CA MONTPELLIER (2e ch. sect. A), 4 février 2003
CERCLAB/CRDP - DOCUMENT N° 929
CA MONTPELLIER (2e ch. sect. A), 4 février 2003 : RG n° 01/05376
Publication : Juris-Data n° 210526 ; Lamyline
Extrait : « Bien que ne pouvant se prévaloir, en sa qualité de personne morale, de la recommandation n° 85-01 du 17 janvier 1985 de la Commission des Clauses Abusives, la Société BIGARD DISTRIBUTION est fondée à soutenir, du moins en ce qui concerne les clauses qu'elles n'auraient pas implicitement acceptées et celles qui ne font que reproduire des prescriptions légales, que ces règlements ne lui sont pas opposables dès lors qu'ils ne lui ont pas été remis. Toutefois, ce moyen tiré de l'inopposabilité des règlements du service communal d'eau potable est inopérant dès lors qu'il est en l'espèce sans influence sur l'application de la règle de preuve édictée par l'article 1315 du Code Civil et régissant le droit commun des obligations.
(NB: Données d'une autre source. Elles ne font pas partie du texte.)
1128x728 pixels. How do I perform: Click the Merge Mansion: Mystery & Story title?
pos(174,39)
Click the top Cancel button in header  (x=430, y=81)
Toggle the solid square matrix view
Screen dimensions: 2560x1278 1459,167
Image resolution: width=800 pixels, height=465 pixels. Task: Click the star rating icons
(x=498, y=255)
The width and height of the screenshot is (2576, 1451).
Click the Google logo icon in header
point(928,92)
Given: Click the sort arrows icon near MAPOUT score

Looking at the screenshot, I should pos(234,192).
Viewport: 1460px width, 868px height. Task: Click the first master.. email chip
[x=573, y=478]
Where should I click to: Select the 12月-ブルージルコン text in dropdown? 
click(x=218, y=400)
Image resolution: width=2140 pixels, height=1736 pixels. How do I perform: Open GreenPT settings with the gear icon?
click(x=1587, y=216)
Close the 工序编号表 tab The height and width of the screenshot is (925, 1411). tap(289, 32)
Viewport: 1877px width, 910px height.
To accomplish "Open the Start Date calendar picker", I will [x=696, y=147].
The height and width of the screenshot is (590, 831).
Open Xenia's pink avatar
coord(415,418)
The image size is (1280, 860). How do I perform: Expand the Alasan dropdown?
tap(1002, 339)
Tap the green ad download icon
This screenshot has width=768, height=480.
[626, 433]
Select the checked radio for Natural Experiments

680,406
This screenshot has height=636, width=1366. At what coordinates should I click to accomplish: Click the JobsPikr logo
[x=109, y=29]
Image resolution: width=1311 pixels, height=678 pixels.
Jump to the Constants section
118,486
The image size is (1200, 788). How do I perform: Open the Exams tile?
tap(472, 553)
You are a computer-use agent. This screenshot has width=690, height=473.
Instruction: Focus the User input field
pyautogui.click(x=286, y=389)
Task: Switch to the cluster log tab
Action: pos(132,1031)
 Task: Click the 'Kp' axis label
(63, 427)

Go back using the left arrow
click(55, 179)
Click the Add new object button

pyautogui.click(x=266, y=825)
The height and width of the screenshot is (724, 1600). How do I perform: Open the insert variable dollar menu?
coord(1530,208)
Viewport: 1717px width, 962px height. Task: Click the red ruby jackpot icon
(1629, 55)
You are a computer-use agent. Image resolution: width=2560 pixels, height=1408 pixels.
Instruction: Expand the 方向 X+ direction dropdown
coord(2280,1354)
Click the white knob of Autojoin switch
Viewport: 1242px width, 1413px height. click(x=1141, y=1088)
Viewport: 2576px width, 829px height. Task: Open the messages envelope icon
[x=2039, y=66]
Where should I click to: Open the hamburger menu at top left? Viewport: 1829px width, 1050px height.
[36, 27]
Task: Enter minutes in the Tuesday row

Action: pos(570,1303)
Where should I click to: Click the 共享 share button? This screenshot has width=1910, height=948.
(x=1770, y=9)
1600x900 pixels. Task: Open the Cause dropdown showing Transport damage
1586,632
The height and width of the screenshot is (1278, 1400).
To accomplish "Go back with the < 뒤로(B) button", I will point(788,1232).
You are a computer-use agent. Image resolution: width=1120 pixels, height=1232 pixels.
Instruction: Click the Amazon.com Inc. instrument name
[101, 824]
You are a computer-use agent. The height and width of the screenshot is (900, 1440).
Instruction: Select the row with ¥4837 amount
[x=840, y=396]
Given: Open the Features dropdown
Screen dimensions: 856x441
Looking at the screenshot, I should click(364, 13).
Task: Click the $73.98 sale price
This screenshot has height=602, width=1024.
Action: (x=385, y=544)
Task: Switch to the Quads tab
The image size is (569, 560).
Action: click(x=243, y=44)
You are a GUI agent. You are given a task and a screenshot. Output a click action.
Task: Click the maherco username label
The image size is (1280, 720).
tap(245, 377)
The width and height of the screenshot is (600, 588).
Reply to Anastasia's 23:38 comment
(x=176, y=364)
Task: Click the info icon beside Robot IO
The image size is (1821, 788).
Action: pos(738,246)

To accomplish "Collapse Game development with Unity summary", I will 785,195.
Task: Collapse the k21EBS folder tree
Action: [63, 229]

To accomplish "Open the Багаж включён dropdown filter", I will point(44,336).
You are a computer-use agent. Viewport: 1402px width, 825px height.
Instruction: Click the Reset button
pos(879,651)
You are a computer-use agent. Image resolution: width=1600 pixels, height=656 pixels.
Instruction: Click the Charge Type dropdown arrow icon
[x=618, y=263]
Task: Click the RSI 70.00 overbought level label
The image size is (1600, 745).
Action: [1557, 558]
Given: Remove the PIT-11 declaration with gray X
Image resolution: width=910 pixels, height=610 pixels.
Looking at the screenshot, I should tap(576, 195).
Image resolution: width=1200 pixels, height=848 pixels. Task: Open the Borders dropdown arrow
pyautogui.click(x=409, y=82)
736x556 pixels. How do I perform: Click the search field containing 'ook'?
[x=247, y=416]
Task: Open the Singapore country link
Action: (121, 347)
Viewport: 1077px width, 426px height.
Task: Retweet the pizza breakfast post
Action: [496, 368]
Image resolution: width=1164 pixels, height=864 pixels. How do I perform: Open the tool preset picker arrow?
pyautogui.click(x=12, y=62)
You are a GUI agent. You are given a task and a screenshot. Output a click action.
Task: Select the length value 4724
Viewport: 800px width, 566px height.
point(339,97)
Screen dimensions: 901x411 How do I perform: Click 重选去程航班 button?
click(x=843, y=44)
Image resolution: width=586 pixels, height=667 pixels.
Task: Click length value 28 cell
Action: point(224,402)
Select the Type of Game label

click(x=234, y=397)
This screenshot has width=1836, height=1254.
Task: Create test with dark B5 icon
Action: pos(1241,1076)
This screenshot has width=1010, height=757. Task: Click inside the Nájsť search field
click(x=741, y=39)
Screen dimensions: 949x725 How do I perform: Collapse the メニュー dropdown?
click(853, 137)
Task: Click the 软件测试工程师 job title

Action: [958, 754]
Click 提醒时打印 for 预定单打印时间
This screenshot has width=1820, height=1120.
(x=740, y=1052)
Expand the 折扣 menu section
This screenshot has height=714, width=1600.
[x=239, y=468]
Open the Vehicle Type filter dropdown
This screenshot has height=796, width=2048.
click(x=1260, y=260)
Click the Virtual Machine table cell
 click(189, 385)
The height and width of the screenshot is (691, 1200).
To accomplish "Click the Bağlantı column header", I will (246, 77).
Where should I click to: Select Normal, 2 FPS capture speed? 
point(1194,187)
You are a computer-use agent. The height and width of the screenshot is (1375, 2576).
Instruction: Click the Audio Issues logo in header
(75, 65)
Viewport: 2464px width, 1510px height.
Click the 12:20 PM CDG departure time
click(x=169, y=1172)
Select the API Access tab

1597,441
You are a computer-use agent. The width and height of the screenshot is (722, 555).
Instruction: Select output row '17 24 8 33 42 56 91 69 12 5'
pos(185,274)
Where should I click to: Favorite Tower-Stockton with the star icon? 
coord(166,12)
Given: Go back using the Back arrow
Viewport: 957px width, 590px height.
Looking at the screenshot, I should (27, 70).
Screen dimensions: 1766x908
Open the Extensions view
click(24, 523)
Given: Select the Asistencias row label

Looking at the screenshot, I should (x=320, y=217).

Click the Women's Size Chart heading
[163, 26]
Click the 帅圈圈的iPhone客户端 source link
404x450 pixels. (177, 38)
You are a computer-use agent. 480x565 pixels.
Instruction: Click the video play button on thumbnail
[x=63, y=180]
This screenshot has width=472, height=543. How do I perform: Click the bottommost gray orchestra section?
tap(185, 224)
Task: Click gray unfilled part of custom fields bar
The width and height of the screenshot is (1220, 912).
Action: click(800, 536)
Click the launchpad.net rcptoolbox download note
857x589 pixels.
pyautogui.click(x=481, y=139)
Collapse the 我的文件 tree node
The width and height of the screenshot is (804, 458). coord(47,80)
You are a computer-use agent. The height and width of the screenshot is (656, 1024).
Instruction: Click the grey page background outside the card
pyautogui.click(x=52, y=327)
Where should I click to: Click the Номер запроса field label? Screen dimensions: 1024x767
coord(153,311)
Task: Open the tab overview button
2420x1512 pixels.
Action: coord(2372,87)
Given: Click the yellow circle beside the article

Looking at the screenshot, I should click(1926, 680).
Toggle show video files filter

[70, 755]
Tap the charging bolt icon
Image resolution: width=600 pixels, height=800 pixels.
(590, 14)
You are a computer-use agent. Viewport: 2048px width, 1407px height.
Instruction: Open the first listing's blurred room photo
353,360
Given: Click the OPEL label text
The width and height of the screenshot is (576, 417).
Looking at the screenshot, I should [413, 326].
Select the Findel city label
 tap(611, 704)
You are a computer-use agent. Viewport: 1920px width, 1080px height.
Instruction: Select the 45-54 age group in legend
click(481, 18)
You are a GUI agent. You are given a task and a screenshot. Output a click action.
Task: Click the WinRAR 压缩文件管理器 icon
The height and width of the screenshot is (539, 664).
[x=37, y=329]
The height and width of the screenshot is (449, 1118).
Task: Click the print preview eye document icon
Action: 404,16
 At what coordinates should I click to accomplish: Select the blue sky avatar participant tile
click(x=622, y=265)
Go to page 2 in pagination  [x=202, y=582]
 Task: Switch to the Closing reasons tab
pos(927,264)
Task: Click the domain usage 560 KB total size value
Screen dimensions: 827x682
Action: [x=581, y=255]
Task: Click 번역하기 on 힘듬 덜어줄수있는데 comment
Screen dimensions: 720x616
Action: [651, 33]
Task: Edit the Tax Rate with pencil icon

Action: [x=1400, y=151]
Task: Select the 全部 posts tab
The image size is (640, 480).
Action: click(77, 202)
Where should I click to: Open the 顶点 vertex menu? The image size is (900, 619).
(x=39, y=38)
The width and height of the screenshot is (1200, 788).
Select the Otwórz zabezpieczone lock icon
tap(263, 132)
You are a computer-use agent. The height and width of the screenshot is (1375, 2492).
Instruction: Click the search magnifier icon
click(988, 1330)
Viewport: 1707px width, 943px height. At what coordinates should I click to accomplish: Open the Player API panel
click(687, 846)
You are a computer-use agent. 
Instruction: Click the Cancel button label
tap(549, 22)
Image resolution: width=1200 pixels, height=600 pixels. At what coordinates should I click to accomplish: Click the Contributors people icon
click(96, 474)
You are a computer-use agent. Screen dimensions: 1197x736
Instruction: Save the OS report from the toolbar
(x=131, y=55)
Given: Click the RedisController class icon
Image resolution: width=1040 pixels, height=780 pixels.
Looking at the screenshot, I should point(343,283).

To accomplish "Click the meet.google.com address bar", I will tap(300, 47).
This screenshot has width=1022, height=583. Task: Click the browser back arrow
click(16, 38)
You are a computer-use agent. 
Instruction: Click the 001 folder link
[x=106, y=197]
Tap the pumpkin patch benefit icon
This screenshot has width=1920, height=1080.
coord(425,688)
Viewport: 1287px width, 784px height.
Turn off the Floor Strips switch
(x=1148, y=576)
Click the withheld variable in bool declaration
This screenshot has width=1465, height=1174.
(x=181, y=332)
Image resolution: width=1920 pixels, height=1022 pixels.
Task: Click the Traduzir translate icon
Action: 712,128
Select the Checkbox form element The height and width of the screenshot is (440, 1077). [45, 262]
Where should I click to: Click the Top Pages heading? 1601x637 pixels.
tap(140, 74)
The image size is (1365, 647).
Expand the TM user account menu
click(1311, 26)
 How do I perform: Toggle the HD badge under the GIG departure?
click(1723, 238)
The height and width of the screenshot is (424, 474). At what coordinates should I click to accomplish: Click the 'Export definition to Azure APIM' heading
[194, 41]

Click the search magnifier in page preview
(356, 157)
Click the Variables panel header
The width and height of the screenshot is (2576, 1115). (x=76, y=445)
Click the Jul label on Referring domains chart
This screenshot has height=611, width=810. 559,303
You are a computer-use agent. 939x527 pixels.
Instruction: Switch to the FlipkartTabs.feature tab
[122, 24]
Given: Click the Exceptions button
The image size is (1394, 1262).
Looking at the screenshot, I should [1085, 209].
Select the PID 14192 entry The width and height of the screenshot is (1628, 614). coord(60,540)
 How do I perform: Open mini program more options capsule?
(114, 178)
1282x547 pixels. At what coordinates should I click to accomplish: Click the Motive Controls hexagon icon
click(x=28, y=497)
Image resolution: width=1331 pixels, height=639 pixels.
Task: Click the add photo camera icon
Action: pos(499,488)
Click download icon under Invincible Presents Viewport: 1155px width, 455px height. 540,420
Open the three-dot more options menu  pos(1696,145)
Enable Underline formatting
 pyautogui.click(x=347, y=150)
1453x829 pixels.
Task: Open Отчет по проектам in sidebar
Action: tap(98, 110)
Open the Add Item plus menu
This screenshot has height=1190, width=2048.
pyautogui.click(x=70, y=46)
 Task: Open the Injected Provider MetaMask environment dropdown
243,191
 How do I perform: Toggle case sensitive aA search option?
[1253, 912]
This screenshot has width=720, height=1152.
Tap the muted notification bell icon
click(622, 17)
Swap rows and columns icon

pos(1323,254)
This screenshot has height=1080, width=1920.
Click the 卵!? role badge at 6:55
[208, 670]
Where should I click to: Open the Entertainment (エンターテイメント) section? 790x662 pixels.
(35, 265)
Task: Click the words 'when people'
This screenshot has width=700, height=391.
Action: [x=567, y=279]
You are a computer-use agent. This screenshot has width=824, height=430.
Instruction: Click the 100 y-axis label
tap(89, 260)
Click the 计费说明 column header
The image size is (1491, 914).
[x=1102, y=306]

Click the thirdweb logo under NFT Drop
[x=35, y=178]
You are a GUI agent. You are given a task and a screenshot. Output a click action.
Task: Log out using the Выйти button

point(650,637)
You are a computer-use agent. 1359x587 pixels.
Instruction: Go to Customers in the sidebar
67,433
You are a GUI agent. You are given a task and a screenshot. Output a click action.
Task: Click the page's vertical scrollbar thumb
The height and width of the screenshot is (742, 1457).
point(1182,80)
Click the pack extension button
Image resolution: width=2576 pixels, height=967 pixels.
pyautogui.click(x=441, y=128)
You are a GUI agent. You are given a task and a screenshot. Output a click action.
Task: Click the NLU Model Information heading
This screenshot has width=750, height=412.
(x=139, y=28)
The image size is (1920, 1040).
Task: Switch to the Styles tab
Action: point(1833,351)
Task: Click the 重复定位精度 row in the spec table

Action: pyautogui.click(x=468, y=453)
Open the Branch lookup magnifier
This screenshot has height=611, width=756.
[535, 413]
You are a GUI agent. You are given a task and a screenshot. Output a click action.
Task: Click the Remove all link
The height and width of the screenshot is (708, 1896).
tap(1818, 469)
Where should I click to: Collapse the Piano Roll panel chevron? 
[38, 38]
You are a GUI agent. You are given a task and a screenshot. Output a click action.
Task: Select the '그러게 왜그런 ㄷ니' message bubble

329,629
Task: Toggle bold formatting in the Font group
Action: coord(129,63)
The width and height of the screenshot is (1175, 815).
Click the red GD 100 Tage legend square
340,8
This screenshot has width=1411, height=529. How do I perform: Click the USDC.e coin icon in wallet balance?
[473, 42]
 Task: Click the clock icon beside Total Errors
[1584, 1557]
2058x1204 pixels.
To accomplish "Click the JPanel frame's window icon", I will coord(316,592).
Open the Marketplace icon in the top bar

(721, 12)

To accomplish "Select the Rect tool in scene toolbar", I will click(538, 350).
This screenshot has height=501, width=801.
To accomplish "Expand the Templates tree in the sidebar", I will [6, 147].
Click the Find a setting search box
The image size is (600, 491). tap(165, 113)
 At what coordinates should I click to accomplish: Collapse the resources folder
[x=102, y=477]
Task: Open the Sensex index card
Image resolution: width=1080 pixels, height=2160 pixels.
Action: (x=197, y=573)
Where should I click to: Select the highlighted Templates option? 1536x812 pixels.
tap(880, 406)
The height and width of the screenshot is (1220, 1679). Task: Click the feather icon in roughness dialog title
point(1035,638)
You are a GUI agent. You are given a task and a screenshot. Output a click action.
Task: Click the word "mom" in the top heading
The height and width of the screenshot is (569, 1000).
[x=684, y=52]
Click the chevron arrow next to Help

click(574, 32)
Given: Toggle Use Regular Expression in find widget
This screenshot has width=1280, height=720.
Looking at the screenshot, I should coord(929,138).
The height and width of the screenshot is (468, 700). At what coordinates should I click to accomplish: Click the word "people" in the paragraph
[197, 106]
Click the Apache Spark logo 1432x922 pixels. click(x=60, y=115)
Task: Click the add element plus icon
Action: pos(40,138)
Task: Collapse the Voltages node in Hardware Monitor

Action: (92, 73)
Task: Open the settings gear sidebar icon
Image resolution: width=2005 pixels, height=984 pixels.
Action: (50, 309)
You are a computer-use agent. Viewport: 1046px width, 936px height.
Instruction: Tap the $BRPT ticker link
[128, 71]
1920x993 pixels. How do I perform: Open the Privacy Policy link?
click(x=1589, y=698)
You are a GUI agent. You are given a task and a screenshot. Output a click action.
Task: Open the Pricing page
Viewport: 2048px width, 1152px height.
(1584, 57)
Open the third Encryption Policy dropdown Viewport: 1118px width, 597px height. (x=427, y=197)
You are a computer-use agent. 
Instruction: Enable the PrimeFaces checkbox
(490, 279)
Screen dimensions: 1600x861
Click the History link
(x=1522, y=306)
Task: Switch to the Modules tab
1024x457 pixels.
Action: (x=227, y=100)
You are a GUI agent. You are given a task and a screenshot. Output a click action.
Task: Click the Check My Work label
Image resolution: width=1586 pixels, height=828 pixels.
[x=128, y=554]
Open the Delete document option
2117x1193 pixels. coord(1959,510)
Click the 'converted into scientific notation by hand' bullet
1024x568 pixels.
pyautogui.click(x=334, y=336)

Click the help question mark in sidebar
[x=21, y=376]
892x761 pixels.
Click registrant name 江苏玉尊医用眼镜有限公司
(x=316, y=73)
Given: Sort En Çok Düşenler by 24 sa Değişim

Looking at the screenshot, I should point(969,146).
Les relevés des index du compteur du branchement de la Société BIGARD DISTRIBUTION constituent la preuve suffisante, la seule possible, du volume d'eau qu'elle a consommé et qui lui a été facturé. Cette preuve n'est certes pas irréfragable et il appartient à la Société BIGARD DISTRIBUTION de la combattre en démontrant que la consommation litigieuse ne lui est pas imputable ou que les relevés des index sont inexacts ou encore qu'ils sont le résultat d'un dysfonctionnement de compteur. »
RÉPUBLIQUE FRANÇAISE
AU NOM DU PEUPLE FRANÇAIS
COUR D’APPEL DE MONTPELLIER
DEUXIÈME CHAMBRE SECTION A
ARRÊT DU 4 FÉVRIER 2003
ÉLÉMENTS D’IDENTIFICATION DE LA DÉCISION (N.B. : mention ne figurant pas sur l’original)
R.G. n° 01/05376.
APPELANTE :
SA BIGARD DISTRIBUTION
[adresse], représentée par Maître Yves GARRIGUE, avoué, assistée de Maître CHABAUD, avocat
INTIMÉE :
SA VIVENDI, venant aux droits de la COMPAGNIE GÉNÉRALE DES EAUX
[adresse], représentée par la SCP ARGELLIES-TRAVIER-WATREMET, avoués, assistée de Maître Philippe NESE, avocat
COMPOSITION DE LA COUR : Monsieur Pierre ROCHE, Président, M. Patrick DERDEYN, M. Antoine GRISON, Conseillers.
ARRÊT : CONTRADICTOIRE.
EXPOSÉ DU LITIGE (N.B. : mention ne figurant pas sur l’original)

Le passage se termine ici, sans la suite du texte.